These are some of the many predictions on the Supertrends timeline of the future that were fulfilled this year, while some others were not. In the following, we will look at the breakthroughs, the trends that moved faster than expected, the trends being pushed backward, and the trends you should keep an eye on as 2021 draws to a close. 

The breakthroughs in 2021

AI continues to show its immense power by solving the “protein folding problem”  

In 1972, US biochemist Christian Anfinsen predicted during his Nobel Prize acceptance speech that it would be possible to determine a protein’s 3D structure based on its one-dimensional amino acid sequence. This is the famous “protein folding problem” that has challenged scientists for the past 50 years. Until the beginning of this decade, humanity had collectively discovered the three-dimensional structure of 180,000 proteins. Now, an artificial intelligence tool called AlphaFold has predicted more than 350,000 additional protein structures, and it may be able to predict more than 100 million more within months. 

3D printing applied to construction and healthcare

A 3D-printed metal bridge being installed in central Amsterdam (Image credit: Merlin Moritz)

The practical applications of 3D printing expanded to architecture and healthcare in 2021. This year, the world’s first 3D-printed steel bridge was opened to the public in Amsterdam, the first commercial 3D-printed house went on sale in the US, and the first 3D-printed school opened in Africa.
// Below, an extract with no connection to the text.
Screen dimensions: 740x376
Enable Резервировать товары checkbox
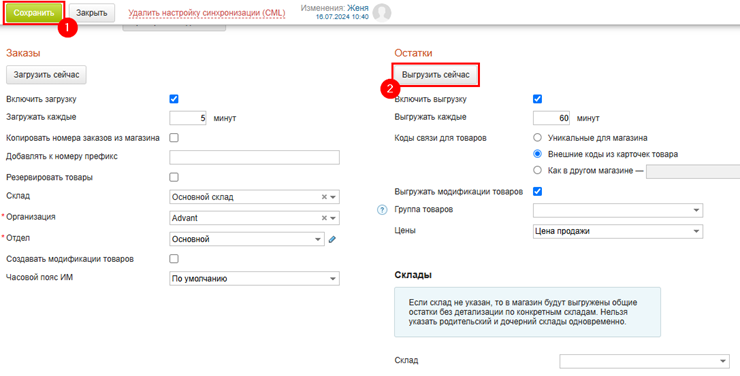[x=174, y=177]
In healthcare, a three-dimensional biomaterial scaffold was shown to reverse arthritis in mice, and 3D-printed vascularized human organ tissue survived for 30 days in a lab. 

Sustainability became a trend across industries 

With the US rejoining the Paris Climate Agreement and China launching its national carbon emission trading scheme, sustainability became an important trend across industries in 2021. One example is the fast development of sustainable agriculture. After the debut of cultured beef, pork, chicken, and fish, this year saw the arrival of cell-cultured caviar, as well as chocolate developed in the lab, along with the first underground urban farm. 

Supertrends experts from Future Fields developing cultured meat

Trends that accelerated

Sometimes the speed of innovation exceeds our expectations. For some trends, faster-than-expected development brought certain milestones forward into the year 2021. 

On 6 October 2021, the World Health Organization (WHO) approved the first malaria vaccine. Researchers have been working on a malaria vaccine for more than 30 years. The crowdsourced consensus on Supertrends was that a vaccine would not be approved before 2025. Based on positive (though less successful than hoped for) trial results, the protein-based malaria vaccine Mosquirix was approved for broad use in children by the WHO, marking an important step forward in the fight against one of the world’s most dangerous remaining infectious diseases. 

In November 2021, IBM announced the launch of a 127-qubit quantum computer. This set a new record in quantum computing, bringing the industry a step closer to developing devices capable of outrunning classical computers in performing specific tasks. “A quantum computer with over 100 qubits” was originally predicted on Supertrends timeline to happen in 2022. 

Also in November, the first zero-emissions container ship completed its maiden voyage in Norway. Although the ship only embarked on a short sail along the Oslo fjord, the journey nevertheless marked a new trend in sustainability that came to fruition sooner than predicted. 

Yara Birkeland, the world’s first zero emission container ship (Image credits: Knut Brevik Andersen, Wilhelmsen Ship Service)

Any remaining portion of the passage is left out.